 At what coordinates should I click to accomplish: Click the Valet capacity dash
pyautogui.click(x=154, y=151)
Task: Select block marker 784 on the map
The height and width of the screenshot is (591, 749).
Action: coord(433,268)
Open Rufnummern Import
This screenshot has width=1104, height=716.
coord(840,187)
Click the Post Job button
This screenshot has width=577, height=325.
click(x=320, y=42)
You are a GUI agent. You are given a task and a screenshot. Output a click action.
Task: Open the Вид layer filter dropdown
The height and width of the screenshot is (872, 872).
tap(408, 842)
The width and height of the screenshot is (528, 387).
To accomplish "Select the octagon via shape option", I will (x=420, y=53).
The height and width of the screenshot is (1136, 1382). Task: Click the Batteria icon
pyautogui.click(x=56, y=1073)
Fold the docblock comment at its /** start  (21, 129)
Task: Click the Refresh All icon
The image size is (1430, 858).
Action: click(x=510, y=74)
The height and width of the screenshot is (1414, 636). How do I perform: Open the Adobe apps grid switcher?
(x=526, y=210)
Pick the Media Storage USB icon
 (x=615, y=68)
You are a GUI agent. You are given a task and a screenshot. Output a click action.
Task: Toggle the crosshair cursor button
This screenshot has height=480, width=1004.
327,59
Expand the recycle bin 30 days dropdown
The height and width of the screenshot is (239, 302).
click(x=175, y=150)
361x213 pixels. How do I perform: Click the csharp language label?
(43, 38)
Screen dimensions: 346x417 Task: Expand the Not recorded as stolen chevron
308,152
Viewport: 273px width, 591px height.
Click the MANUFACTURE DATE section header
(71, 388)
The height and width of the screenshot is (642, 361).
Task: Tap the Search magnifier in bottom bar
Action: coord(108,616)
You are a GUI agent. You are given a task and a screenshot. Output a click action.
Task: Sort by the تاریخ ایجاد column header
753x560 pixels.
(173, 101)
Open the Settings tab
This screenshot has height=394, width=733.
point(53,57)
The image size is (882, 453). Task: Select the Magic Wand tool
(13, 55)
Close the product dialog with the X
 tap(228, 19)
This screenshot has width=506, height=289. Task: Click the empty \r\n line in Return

--- EXERCISE DIRECTIONS ---
The data is to be given again in full, with every line exact.

--- YOUR SOLUTION ---
 At what coordinates should I click to accomplish: Click the Valet capacity dash
pyautogui.click(x=154, y=151)
Task: Select block marker 784 on the map
The height and width of the screenshot is (591, 749).
Action: coord(433,268)
Open Rufnummern Import
This screenshot has width=1104, height=716.
coord(840,187)
Click the Post Job button
This screenshot has width=577, height=325.
click(x=320, y=42)
You are a GUI agent. You are given a task and a screenshot. Output a click action.
Task: Open the Вид layer filter dropdown
The height and width of the screenshot is (872, 872).
tap(408, 842)
The width and height of the screenshot is (528, 387).
To accomplish "Select the octagon via shape option", I will (x=420, y=53).
The height and width of the screenshot is (1136, 1382). Task: Click the Batteria icon
pyautogui.click(x=56, y=1073)
Fold the docblock comment at its /** start  (21, 129)
Task: Click the Refresh All icon
The image size is (1430, 858).
Action: click(x=510, y=74)
The height and width of the screenshot is (1414, 636). How do I perform: Open the Adobe apps grid switcher?
(x=526, y=210)
Pick the Media Storage USB icon
 (x=615, y=68)
You are a GUI agent. You are given a task and a screenshot. Output a click action.
Task: Toggle the crosshair cursor button
This screenshot has height=480, width=1004.
327,59
Expand the recycle bin 30 days dropdown
The height and width of the screenshot is (239, 302).
click(x=175, y=150)
361x213 pixels. How do I perform: Click the csharp language label?
(43, 38)
Screen dimensions: 346x417 Task: Expand the Not recorded as stolen chevron
308,152
Viewport: 273px width, 591px height.
Click the MANUFACTURE DATE section header
(71, 388)
The height and width of the screenshot is (642, 361).
Task: Tap the Search magnifier in bottom bar
Action: coord(108,616)
You are a GUI agent. You are given a task and a screenshot. Output a click action.
Task: Sort by the تاریخ ایجاد column header
753x560 pixels.
(173, 101)
Open the Settings tab
This screenshot has height=394, width=733.
point(53,57)
The image size is (882, 453). Task: Select the Magic Wand tool
(13, 55)
Close the product dialog with the X
 tap(228, 19)
This screenshot has width=506, height=289. Task: Click the empty \r\n line in Return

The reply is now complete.